Record set: Begin

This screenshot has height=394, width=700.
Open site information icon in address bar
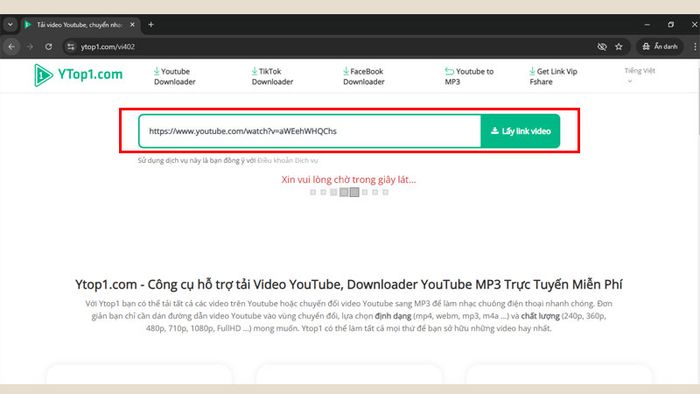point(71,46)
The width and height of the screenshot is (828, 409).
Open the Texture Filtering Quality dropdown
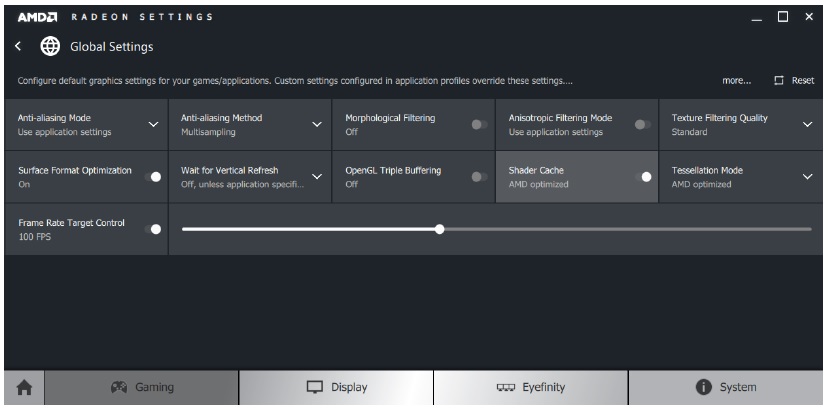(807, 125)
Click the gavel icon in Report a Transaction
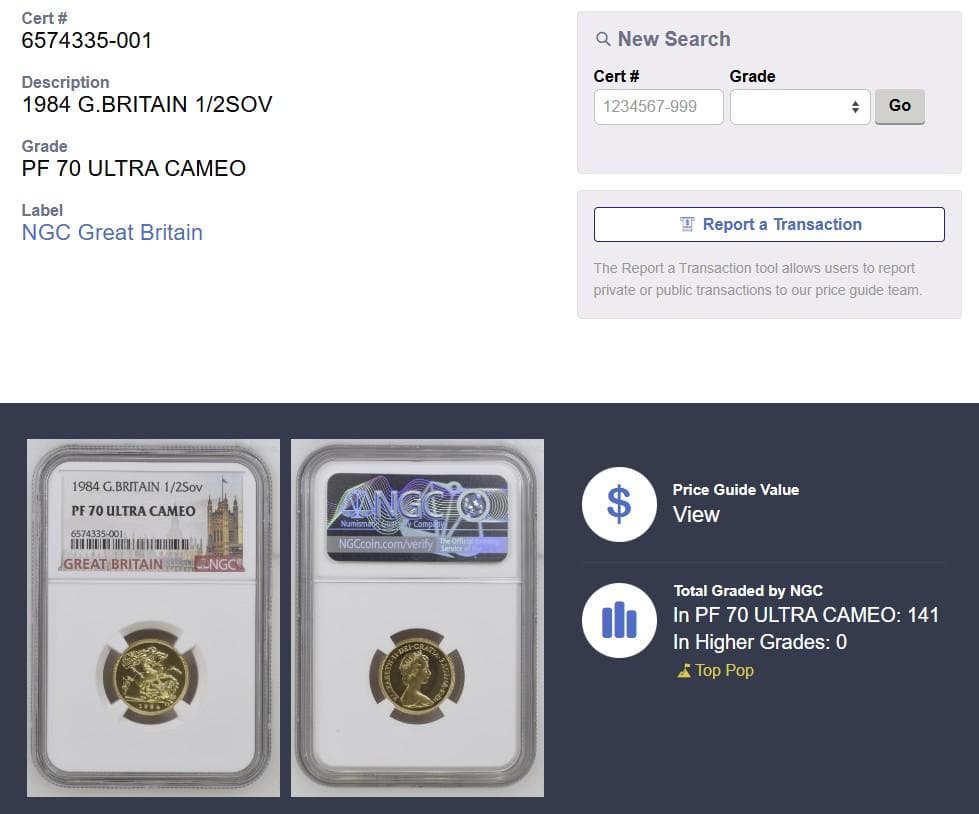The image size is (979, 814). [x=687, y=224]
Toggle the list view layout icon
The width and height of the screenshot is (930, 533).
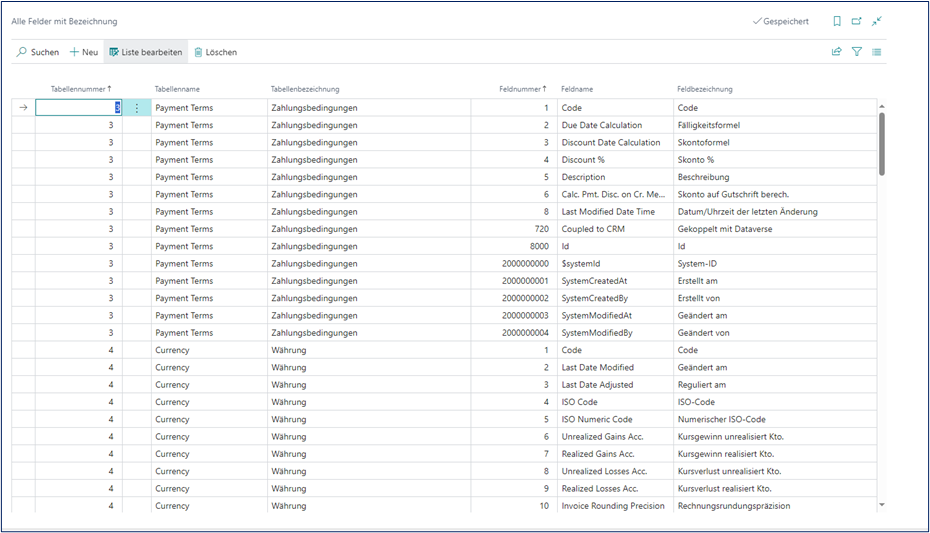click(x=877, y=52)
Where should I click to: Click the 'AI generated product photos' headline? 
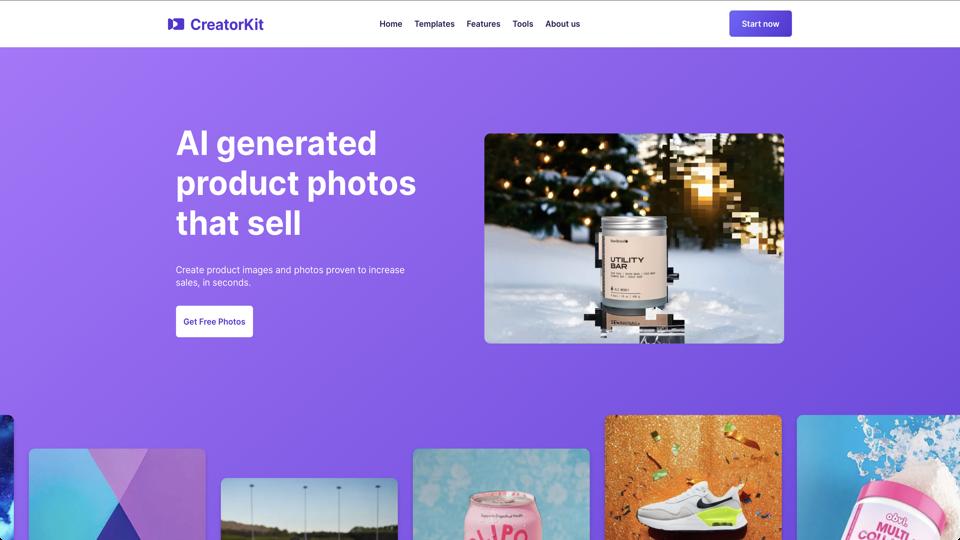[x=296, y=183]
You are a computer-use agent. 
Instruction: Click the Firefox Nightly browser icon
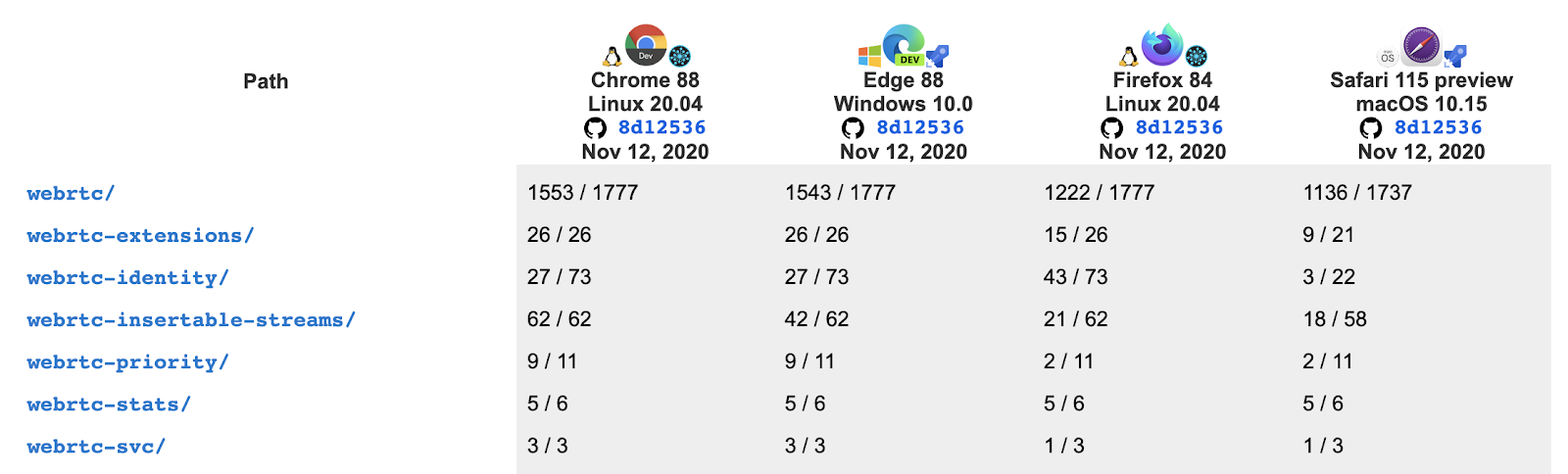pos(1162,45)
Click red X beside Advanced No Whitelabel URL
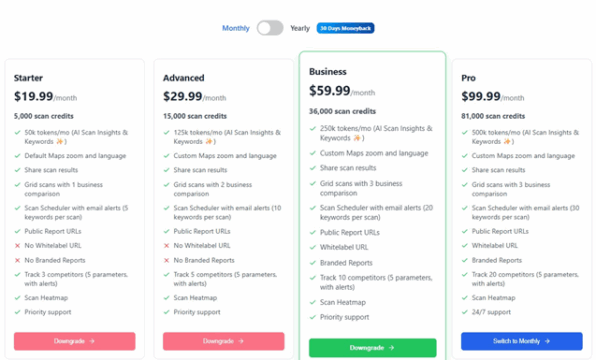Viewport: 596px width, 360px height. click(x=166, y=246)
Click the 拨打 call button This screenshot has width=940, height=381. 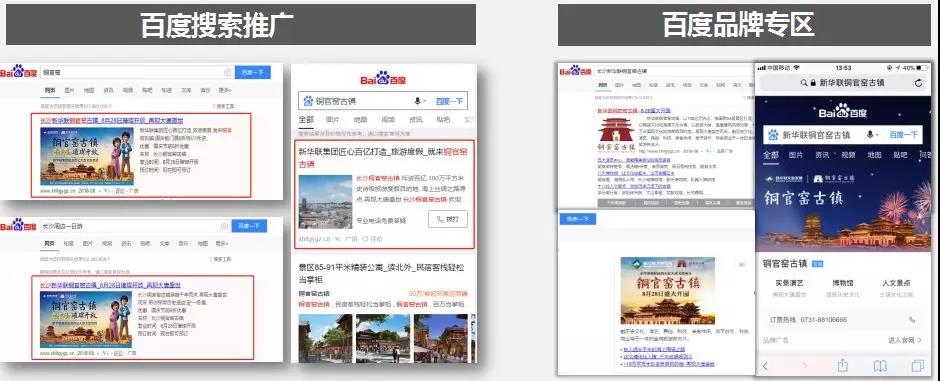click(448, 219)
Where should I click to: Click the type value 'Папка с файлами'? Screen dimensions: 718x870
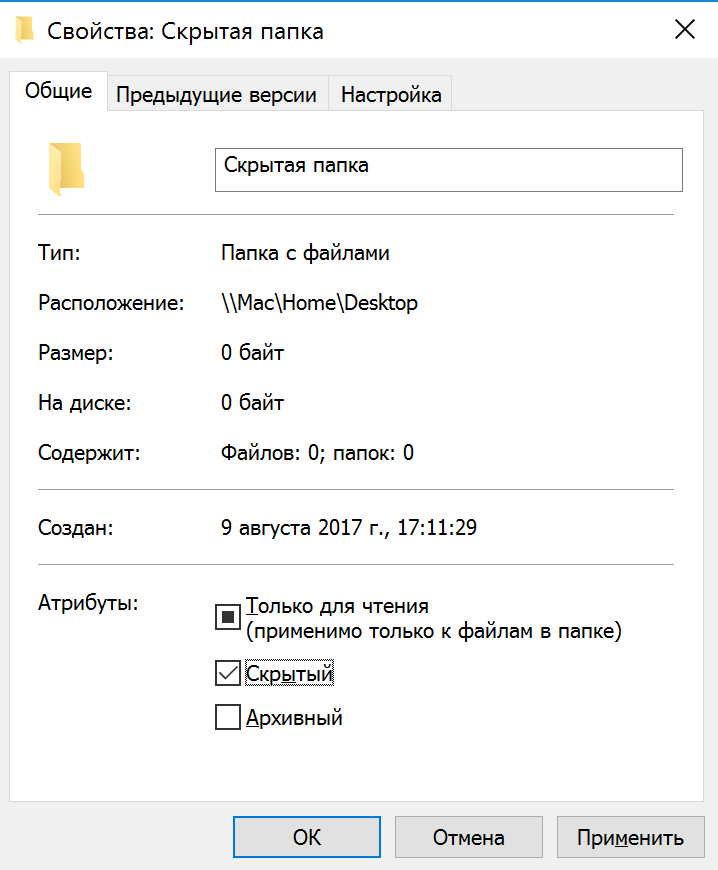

Record set: End

**About this exercise:** Please take the lines from the beginning of the data above through the line holding "You are a computer-use agent." and transcribe them exactly, without any pictures.

**Exercise answer:**
This screenshot has height=394, width=700.
Open site information icon in address bar
point(71,46)
The width and height of the screenshot is (828, 409).
Open the Texture Filtering Quality dropdown
(807, 125)
Click the gavel icon in Report a Transaction
The image size is (979, 814). [x=687, y=224]
Toggle the list view layout icon
The width and height of the screenshot is (930, 533).
click(x=877, y=52)
Where should I click to: Click the 'AI generated product photos' headline? 
[x=296, y=183]
You are a computer-use agent. 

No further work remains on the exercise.